## TASK DIRECTIONS
Of all the lines below, return only those starting with the line holding "Instruction: Click the" and going on through the line holding "Given: Click the", exactly as written.

--- TASK INPUT Enclosed Below ---

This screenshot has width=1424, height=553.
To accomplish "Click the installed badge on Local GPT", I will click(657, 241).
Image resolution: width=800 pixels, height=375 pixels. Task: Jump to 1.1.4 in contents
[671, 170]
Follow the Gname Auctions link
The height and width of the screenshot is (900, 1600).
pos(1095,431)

--- End of Enclosed TASK INPUT ---
--- TASK INPUT Enclosed Below ---

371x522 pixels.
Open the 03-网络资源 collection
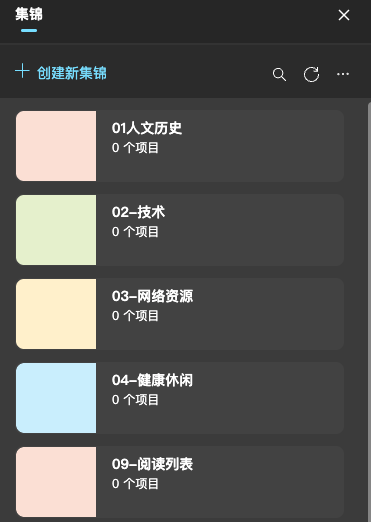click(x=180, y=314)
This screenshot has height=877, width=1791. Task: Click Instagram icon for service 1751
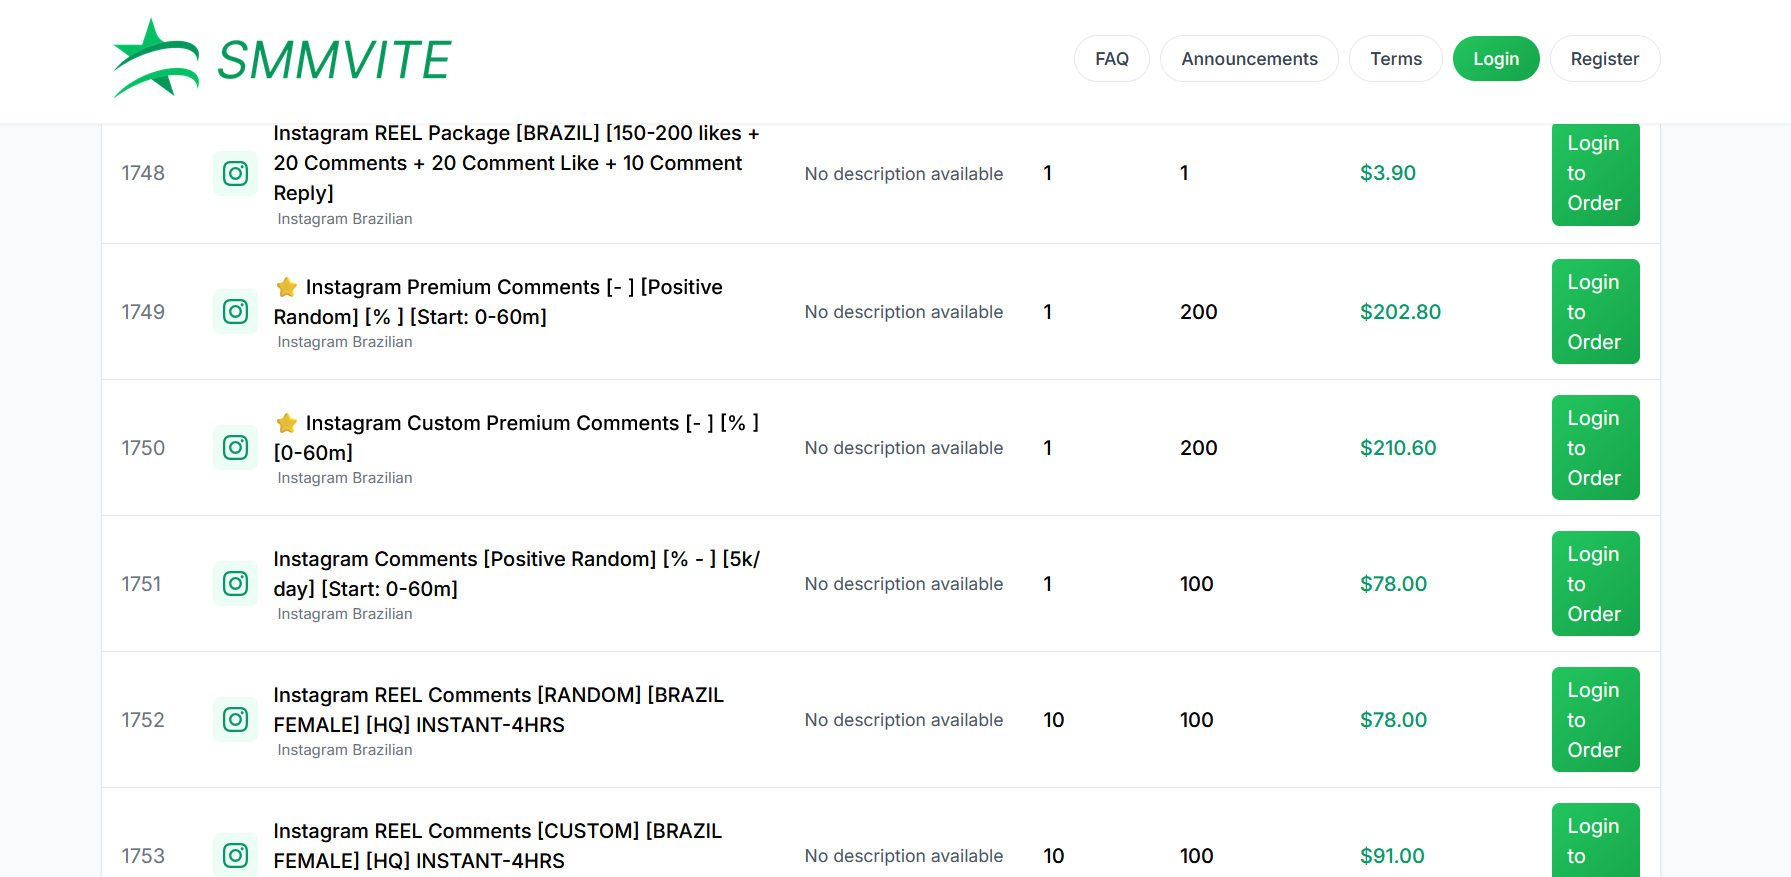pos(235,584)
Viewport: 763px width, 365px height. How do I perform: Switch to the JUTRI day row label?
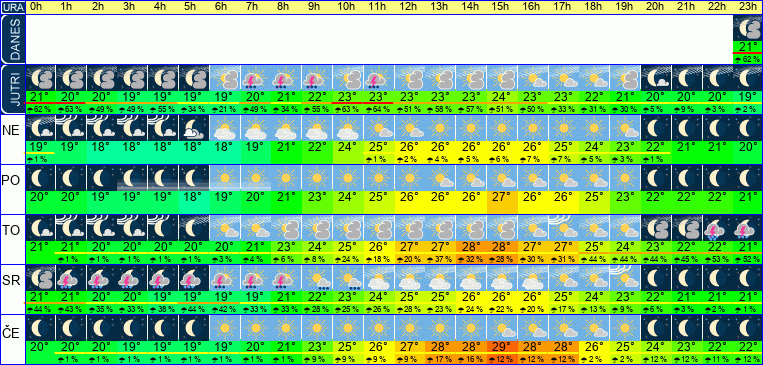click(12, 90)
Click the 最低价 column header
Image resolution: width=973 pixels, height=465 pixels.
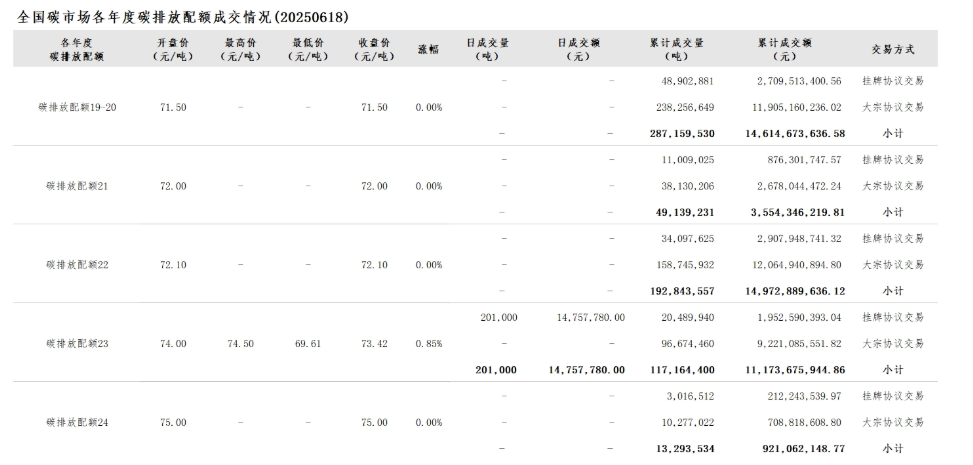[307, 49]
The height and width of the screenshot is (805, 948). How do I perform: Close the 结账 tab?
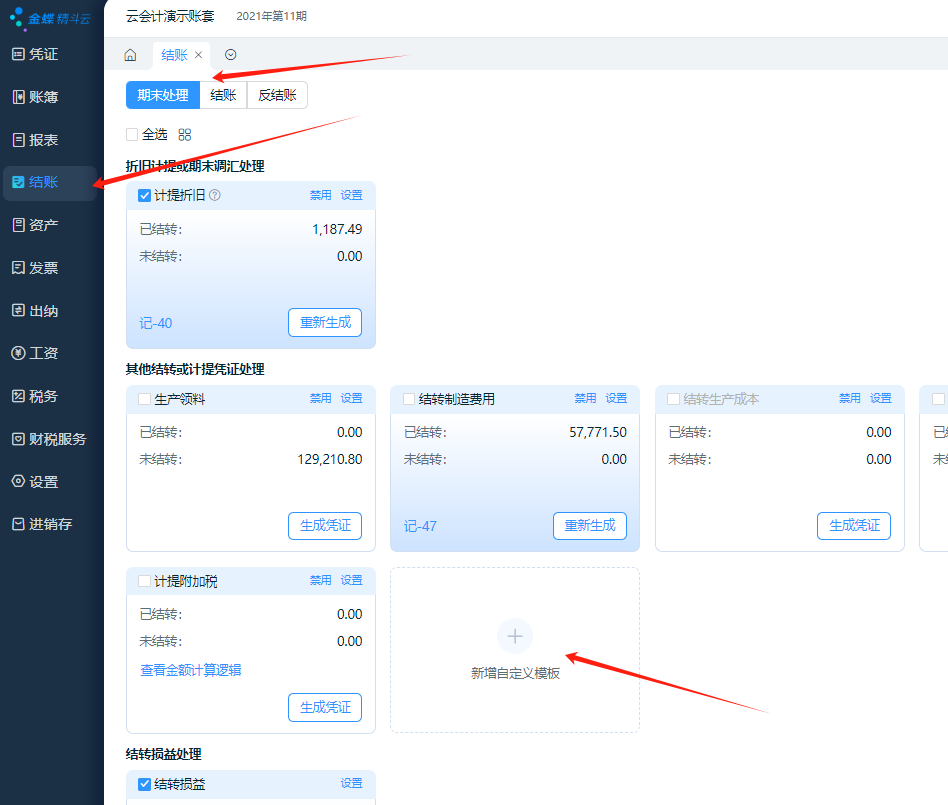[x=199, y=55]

--- End of Enclosed TASK INPUT ---
--- TASK INPUT Enclosed Below ---

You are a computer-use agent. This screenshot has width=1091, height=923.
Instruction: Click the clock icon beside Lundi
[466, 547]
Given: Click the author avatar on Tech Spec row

--- End of Enclosed TASK INPUT ---

## RESPONSE
Instruction: Click the clock icon beside Lundi
[466, 547]
Given: Click the author avatar on Tech Spec row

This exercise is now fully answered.